Если он смеётся, он называет себя Демокритом; если печалится — Гераклитом; <...> если размышляет — Аристотелем; если фантазирует — Платоном; если мычит какую-нибудь проповедь, он титулует себя Демосфеном; если разбирает Вергилия, то он — Марон. Здесь он исправляет Ахилла, там одобряет Энея, упрекает Гектора, декламирует против Пирра, сожалеет о Приаме...
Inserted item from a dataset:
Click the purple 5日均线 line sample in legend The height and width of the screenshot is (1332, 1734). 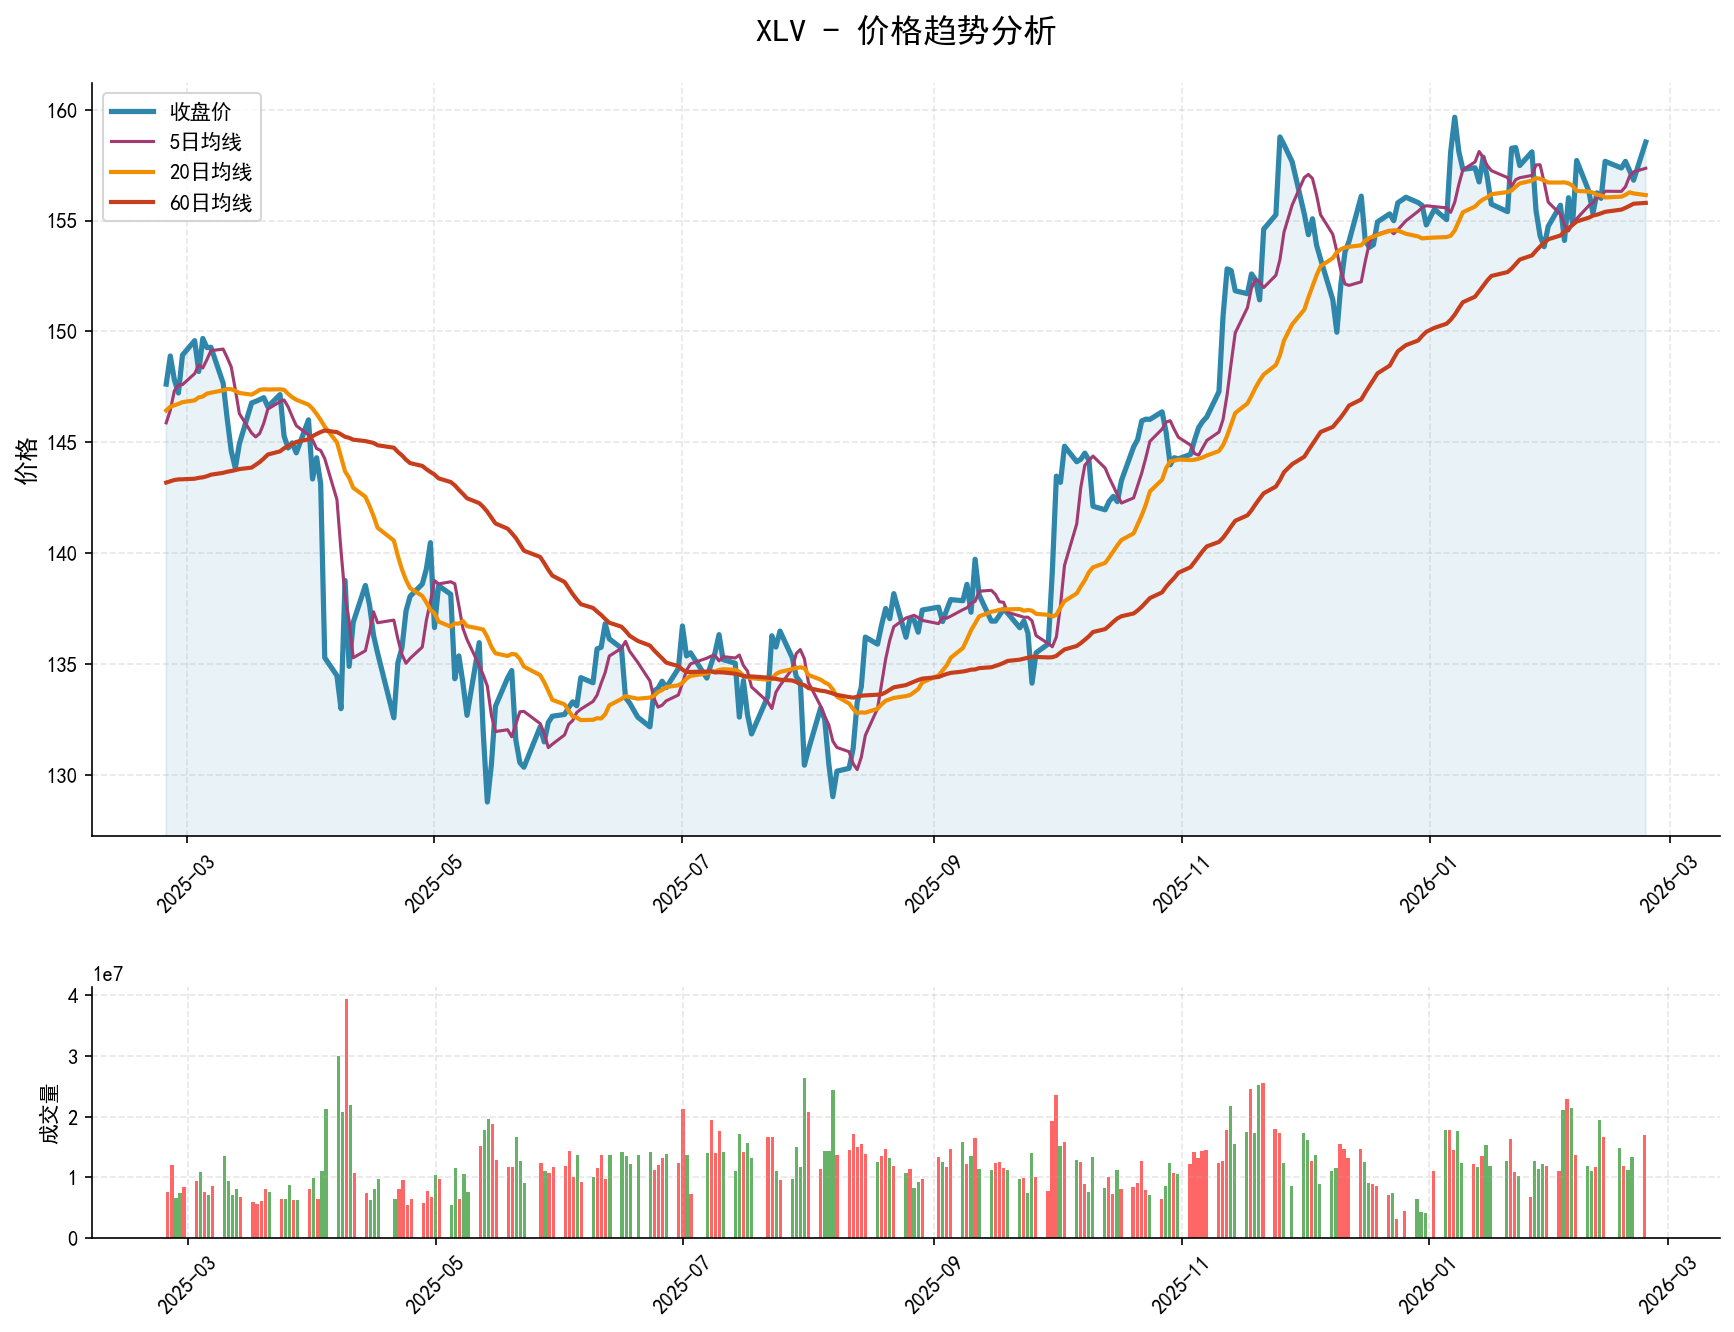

Как не вспомнить шаблонные речи Полония, к примеру, о тяжёлом слоге Сенеки и лёгком — Плавта? Под конец поделюсь таким наблюдением. Года за три до создания Главной трагедии персонажи барда не применяли к Фортуне термин «проститутка». В «Как вам это понравится» Селия называет её доброй хозяйкой — good housewife (I, 2), а Жак-меланхолик говорит даже Lady Fortune, правда, в рассказе о том, как эту леди в отборных выражениях честил шут Оселок (II, 7). Предполагают, что комедия написана в 1599 году, а Главная трагедия — в 1601. Стало быть, переход от добродушного подшучивания над «кумушкой» (которую Селия предлагает всего лишь отогнать от колеса) к яростному обличению «шлюхи» и призыву разломать это самое колесо и сбросить обломки с небес к самим дьяволам, такой переход совершался в 1600 году. Не сомневаюсь в его причине: в начале 1600 Фортуна окончательно распорядилась жизнью Джордано Бруно. Призвав богов к её свержению, Эней не успокоился. Растрёпанная Гекуба в ужасе и смятении мечется, угрожая пламени. Тому, кто это видел, надо бы напитать язык ядом и выступить против преступной Фортуниной власти... И совсем уж напоследок сообщу про то, как рассуждал о Фортуне Фрэнсис Бэкон. Для меня это как приятный десерт. В сочинении «О достоинстве и приумножении наук» всю природу олицетворяет волосатое и рогатое божество Пан, которому были «законными сёстрами» Парки, распоряжавшиеся судьбами индивидуумов. Автор подчёркивает (книга вторая, XIII): «Ведь Фортуна — дочь черни и привлекает лишь несерьёзных философов». Имени Джордано Бруно, у которого эта самая дочь заняла все престолы во всех мирах, Бэкон не называет, но критикует Эпикура, коего в Англии справедливо почитали вдохновителем Ноланской философии. Выпад с упоминанием Фортуны, этой плебейки, не могущей соревноваться с высокородными сёстрами Пана, направлен против «несерьёзного» итальянца, чьи книги, к неодобрению английского философа-публициста, оставались интересными и важными для думающих англичан и после отъезда их автора из Лондона, и после его гибели в Риме. У поэта-философа один из собеседников ставит Пана в ряд с Вакхом, Вертумном, Фавном, Приапом и говорит, что это (ОПНЕ, I) «последние боги на Олимпе, составляющие небесную челядь», те, «которые не едят амброзии и не пьют нектара, но утоляют жажду подонками из бочки». Так что возвеличивание Пана — бога, по мнению Ноланца, третьесортного — тоже полемический ход Бэкона.